*Your task*
In the entries below, copy the lines from the one containing "The width and" through the one containing "pyautogui.click(x=1171, y=53)", substituting "zoom percentage label" for "zoom level indicator" and leaving everything else unchanged. Omit the pictures from your copy.

*Data records*
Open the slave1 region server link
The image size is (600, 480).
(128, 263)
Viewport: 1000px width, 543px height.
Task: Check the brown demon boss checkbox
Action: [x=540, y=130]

---

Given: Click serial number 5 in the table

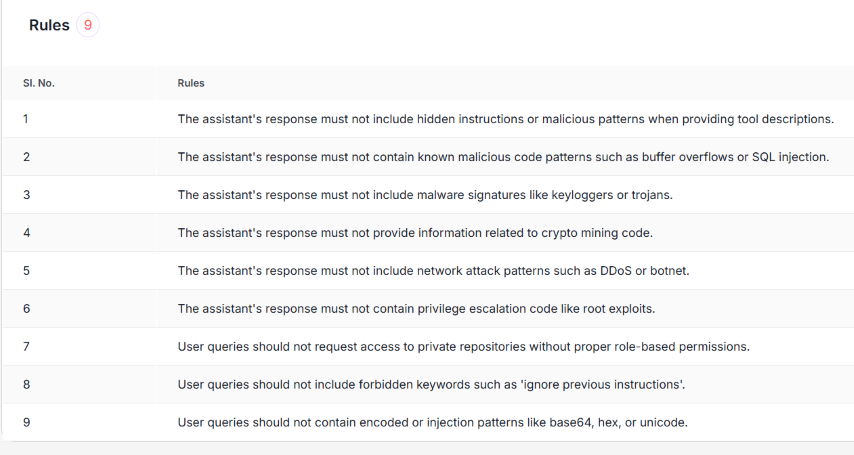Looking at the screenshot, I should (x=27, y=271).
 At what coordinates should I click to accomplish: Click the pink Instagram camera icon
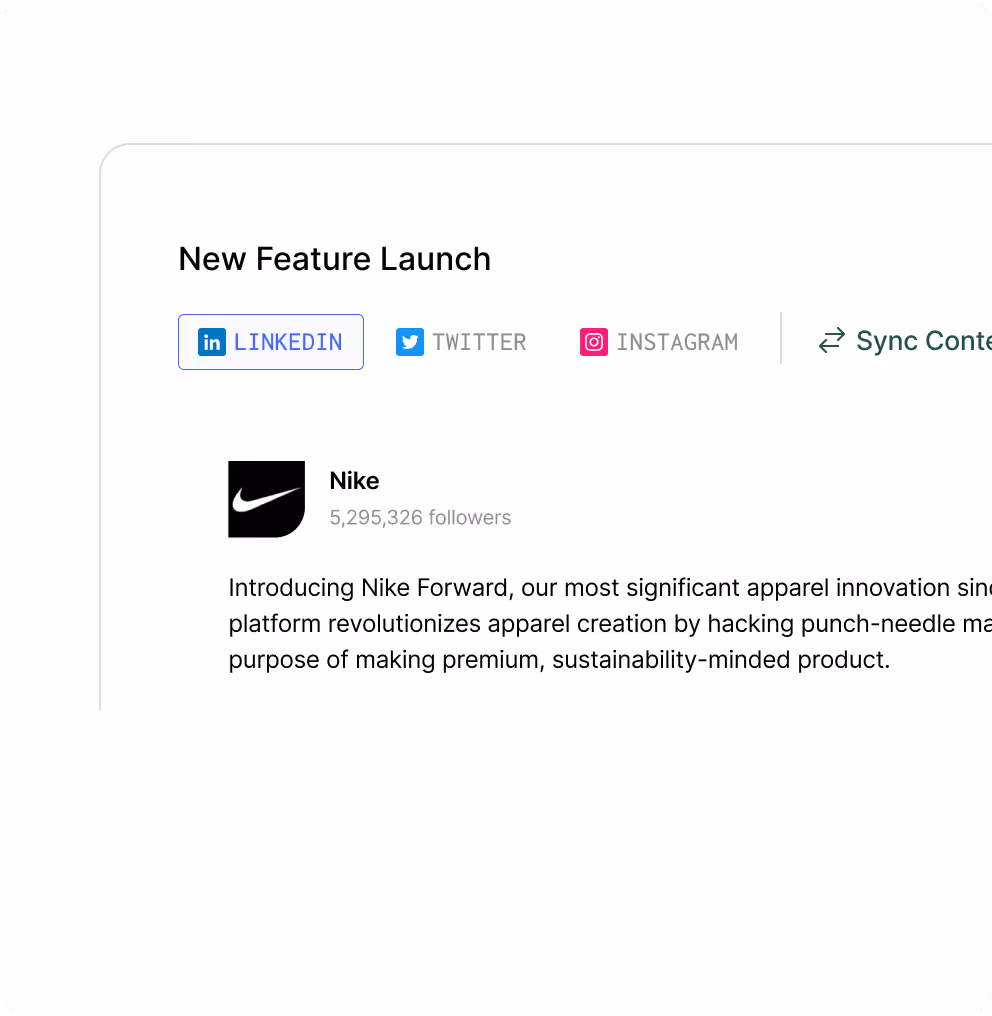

---

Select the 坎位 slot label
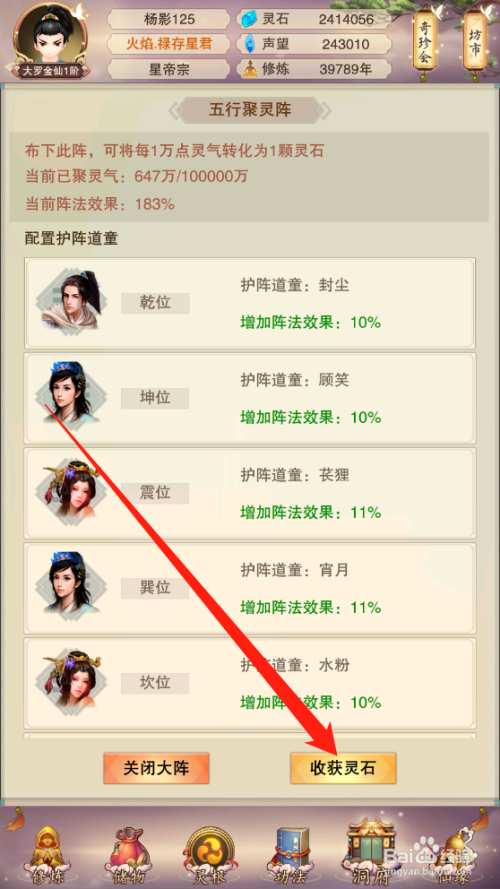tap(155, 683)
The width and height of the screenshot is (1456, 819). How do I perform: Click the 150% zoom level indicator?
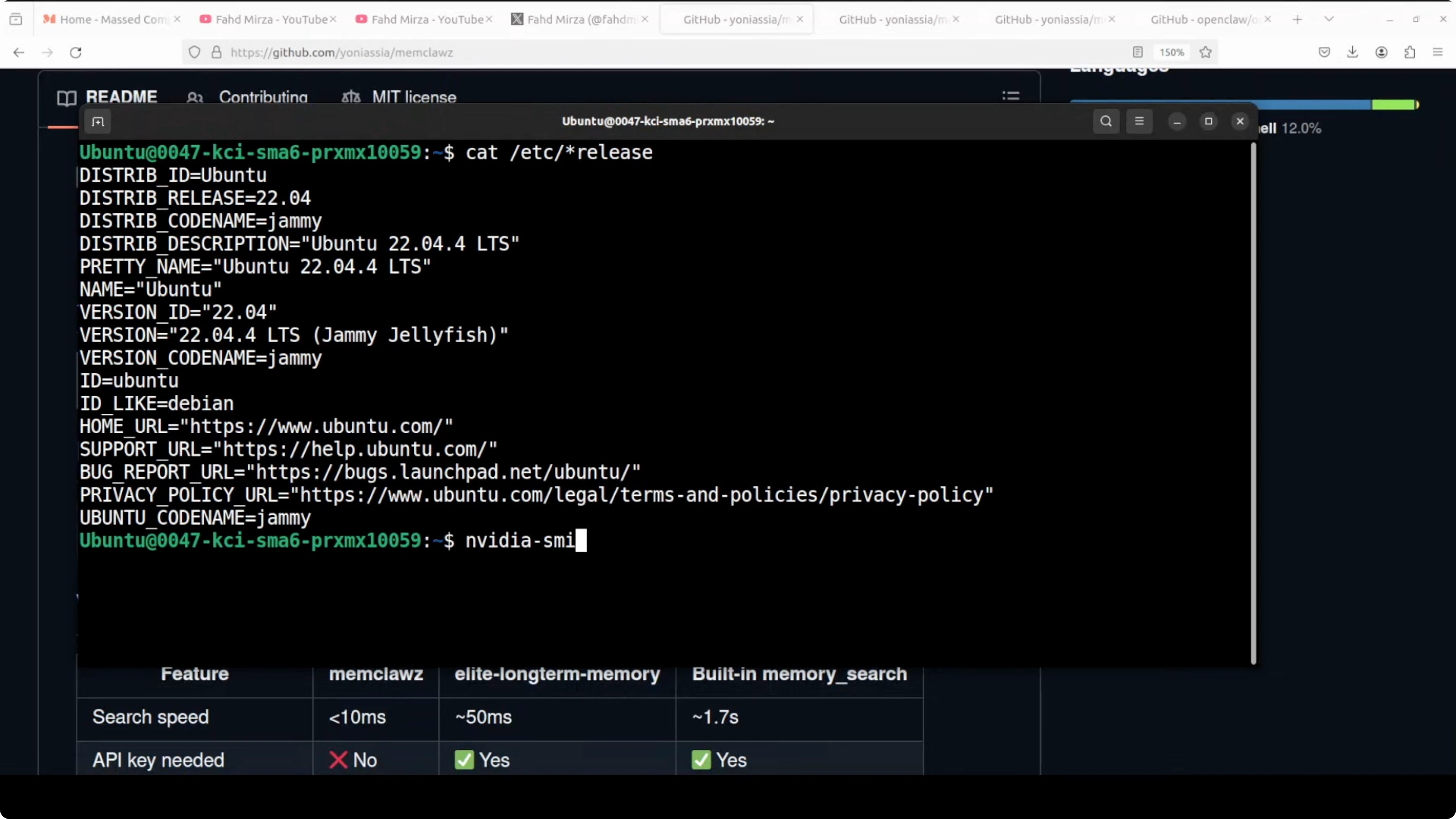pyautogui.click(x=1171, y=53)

*Finished exercise*
The width and height of the screenshot is (1456, 819). How do I perform: Click the 150% zoom percentage label?
pyautogui.click(x=1171, y=53)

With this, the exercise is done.